It is true, I have made many a pilgrimage to Northern California but the southern parts have always been out of reach. And that is mighty peculiar, for in recent years the great American Impressionist Painters of the early 20th Century, most of whom embody the beauty of the wild Southwest, have captivated me. And so it was.
|Edgar Payne "Canyon De Chelley"|
It was an enormous privilege to see first hand works by the likes of Granville Redmond, whose masterpiece "Blue Lupine and Poppies" exhibited carefully thought out degrees of tonalism.

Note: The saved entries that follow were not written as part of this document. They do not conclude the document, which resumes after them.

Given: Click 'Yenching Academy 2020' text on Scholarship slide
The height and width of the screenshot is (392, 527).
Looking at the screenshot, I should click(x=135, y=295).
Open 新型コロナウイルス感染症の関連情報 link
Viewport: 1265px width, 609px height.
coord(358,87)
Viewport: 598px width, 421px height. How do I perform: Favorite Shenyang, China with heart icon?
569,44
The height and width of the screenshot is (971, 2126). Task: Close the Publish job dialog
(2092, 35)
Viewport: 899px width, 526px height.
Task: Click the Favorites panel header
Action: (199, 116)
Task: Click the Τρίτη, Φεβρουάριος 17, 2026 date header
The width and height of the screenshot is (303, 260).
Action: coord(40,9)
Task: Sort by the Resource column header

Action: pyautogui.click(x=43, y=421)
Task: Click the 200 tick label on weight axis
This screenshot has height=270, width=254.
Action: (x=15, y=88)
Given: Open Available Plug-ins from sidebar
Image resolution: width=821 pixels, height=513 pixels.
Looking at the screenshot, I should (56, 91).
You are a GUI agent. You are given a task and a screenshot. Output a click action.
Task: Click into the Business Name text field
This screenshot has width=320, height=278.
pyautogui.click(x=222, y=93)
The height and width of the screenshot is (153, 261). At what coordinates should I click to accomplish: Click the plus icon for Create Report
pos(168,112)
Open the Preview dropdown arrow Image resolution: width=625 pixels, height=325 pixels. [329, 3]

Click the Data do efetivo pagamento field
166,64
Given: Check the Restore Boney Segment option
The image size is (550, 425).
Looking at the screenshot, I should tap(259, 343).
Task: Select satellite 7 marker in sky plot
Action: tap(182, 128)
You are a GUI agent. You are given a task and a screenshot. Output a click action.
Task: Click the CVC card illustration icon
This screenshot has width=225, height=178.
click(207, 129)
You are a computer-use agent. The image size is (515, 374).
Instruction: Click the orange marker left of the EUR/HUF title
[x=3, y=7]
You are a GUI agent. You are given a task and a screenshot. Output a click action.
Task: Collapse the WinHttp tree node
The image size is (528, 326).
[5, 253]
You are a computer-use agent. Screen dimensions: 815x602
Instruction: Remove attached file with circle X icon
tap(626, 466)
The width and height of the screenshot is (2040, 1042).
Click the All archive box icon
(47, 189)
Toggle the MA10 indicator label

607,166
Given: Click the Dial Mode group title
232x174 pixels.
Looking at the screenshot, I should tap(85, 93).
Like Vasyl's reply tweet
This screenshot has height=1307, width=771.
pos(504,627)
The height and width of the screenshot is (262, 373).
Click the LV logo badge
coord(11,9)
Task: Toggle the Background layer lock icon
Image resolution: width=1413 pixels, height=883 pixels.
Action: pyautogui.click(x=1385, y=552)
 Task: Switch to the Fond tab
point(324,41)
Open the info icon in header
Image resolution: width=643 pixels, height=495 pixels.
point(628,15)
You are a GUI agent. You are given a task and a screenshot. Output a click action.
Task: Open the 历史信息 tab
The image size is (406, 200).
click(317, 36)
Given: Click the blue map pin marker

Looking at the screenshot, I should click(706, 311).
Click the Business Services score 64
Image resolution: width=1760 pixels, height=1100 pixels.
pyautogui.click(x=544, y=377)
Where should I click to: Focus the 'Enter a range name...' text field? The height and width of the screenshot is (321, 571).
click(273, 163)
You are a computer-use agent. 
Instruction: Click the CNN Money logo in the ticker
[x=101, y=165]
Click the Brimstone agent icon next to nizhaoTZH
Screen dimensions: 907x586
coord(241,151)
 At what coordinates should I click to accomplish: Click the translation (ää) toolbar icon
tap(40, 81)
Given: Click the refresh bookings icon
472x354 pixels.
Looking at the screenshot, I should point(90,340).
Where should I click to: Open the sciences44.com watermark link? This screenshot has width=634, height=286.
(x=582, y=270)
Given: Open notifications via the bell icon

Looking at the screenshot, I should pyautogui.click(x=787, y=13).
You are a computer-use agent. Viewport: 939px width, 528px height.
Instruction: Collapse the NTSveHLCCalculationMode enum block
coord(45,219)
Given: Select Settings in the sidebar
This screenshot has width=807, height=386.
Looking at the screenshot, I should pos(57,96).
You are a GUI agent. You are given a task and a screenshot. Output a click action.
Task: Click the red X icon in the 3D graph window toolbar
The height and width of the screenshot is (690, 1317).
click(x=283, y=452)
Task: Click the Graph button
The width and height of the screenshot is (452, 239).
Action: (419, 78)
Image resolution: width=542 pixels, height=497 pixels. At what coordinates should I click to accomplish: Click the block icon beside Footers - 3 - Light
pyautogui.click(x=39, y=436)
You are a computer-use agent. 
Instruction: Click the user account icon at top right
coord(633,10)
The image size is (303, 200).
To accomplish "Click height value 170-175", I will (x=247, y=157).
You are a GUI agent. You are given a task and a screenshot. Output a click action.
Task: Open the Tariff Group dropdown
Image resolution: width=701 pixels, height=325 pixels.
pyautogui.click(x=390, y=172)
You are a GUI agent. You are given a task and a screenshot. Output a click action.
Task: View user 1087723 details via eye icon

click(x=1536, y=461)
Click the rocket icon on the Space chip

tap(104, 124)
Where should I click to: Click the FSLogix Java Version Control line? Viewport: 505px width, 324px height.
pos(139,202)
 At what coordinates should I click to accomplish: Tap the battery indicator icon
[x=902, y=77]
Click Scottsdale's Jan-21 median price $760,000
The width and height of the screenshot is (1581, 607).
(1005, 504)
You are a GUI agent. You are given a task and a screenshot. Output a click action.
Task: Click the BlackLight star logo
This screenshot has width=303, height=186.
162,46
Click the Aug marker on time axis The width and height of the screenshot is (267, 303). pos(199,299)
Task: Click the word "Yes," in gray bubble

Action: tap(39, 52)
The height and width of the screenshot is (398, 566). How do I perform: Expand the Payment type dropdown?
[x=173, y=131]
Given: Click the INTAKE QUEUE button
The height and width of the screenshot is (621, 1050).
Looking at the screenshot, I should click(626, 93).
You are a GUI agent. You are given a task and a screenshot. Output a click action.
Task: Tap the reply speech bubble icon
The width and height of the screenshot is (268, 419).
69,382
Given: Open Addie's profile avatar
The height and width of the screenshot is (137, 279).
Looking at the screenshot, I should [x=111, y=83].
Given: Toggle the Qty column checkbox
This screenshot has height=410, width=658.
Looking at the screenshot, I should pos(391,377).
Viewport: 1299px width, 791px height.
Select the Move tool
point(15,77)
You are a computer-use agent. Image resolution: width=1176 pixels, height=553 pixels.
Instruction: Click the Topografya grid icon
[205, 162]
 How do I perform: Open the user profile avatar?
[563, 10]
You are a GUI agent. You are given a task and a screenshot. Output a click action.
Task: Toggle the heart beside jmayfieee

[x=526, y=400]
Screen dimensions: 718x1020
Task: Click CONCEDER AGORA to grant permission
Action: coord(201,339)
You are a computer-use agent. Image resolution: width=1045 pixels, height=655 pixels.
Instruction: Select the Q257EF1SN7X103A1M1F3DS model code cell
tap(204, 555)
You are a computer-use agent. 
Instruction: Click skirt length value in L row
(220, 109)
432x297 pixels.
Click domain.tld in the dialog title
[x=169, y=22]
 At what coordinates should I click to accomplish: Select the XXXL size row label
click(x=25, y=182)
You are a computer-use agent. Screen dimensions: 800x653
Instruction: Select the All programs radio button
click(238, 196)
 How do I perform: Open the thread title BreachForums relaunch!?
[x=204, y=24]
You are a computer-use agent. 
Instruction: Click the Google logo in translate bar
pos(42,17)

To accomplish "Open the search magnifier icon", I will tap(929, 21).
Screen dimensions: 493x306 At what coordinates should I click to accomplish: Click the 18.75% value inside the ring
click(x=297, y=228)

Another painter I was drawn to was Edgar Payne. Payne's "Hilltop Shadows" showed thoughtful depth and atmosphere that was almost other-worldly. This piece was only one of several iconic works by Payne throughout the fair.
|Edgar Payne "Morning Light"|
William Wendt stopped me dead in my tracks. Not only is the palette good enough to eat, but his manner of laying down color is what struck me. There is an organized rhythm to his brushwork that is akin to a tapestry. Two stand out pieces of Wendt's were, "The New Bridge" and "Ranch in the Valley".
Perhaps the piece that struck me most of all was a very small, modest work by George Gardner Symons. "By the Pond", measureing at 6" x 9", is an outstanding example of plein air painting with loose, lyrical strokes. It captures a single moment without being overworked and displays the kind of liberated brushwork many of us strive for. It is truly a gem.